◆ **WHAT IS BEING ASKED**: Please retype the data below exactly as it appears, line for line.

◆ **EXTRACTED DATA**:
━━━━━━━━━━
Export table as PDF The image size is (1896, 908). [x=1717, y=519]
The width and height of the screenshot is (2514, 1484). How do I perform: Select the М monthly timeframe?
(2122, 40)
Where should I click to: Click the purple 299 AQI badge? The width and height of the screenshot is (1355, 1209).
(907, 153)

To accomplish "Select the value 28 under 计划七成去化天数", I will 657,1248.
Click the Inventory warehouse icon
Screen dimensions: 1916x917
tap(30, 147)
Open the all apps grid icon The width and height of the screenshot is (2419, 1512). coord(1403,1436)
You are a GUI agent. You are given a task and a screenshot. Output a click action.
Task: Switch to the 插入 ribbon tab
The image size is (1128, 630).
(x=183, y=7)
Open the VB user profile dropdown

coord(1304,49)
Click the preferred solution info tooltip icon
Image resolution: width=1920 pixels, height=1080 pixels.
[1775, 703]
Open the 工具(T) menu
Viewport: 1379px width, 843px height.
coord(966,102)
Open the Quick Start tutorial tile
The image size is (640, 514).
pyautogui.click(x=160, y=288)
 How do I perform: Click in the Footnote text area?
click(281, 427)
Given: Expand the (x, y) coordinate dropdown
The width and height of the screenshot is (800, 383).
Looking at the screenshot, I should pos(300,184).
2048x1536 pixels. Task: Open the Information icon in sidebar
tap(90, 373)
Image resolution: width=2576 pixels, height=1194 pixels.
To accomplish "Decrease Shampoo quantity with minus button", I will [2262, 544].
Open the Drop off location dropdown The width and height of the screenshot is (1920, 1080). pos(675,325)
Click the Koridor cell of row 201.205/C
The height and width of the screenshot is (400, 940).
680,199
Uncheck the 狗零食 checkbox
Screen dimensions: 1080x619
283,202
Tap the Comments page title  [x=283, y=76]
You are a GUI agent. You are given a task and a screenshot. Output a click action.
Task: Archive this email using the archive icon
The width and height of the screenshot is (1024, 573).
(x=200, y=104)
━━━━━━━━━━
◆ **COMPLETE RESPONSE**:
Export table as PDF The image size is (1896, 908). [x=1717, y=519]
The width and height of the screenshot is (2514, 1484). How do I perform: Select the М monthly timeframe?
(2122, 40)
Where should I click to: Click the purple 299 AQI badge? The width and height of the screenshot is (1355, 1209).
(907, 153)

To accomplish "Select the value 28 under 计划七成去化天数", I will 657,1248.
Click the Inventory warehouse icon
Screen dimensions: 1916x917
tap(30, 147)
Open the all apps grid icon The width and height of the screenshot is (2419, 1512). coord(1403,1436)
You are a GUI agent. You are given a task and a screenshot. Output a click action.
Task: Switch to the 插入 ribbon tab
The image size is (1128, 630).
(x=183, y=7)
Open the VB user profile dropdown

coord(1304,49)
Click the preferred solution info tooltip icon
Image resolution: width=1920 pixels, height=1080 pixels.
[1775, 703]
Open the 工具(T) menu
Viewport: 1379px width, 843px height.
coord(966,102)
Open the Quick Start tutorial tile
The image size is (640, 514).
pyautogui.click(x=160, y=288)
 How do I perform: Click in the Footnote text area?
click(281, 427)
Given: Expand the (x, y) coordinate dropdown
The width and height of the screenshot is (800, 383).
Looking at the screenshot, I should pos(300,184).
2048x1536 pixels. Task: Open the Information icon in sidebar
tap(90, 373)
Image resolution: width=2576 pixels, height=1194 pixels.
To accomplish "Decrease Shampoo quantity with minus button", I will [2262, 544].
Open the Drop off location dropdown The width and height of the screenshot is (1920, 1080). pos(675,325)
Click the Koridor cell of row 201.205/C
The height and width of the screenshot is (400, 940).
680,199
Uncheck the 狗零食 checkbox
Screen dimensions: 1080x619
283,202
Tap the Comments page title  [x=283, y=76]
You are a GUI agent. You are given a task and a screenshot. Output a click action.
Task: Archive this email using the archive icon
The width and height of the screenshot is (1024, 573).
(x=200, y=104)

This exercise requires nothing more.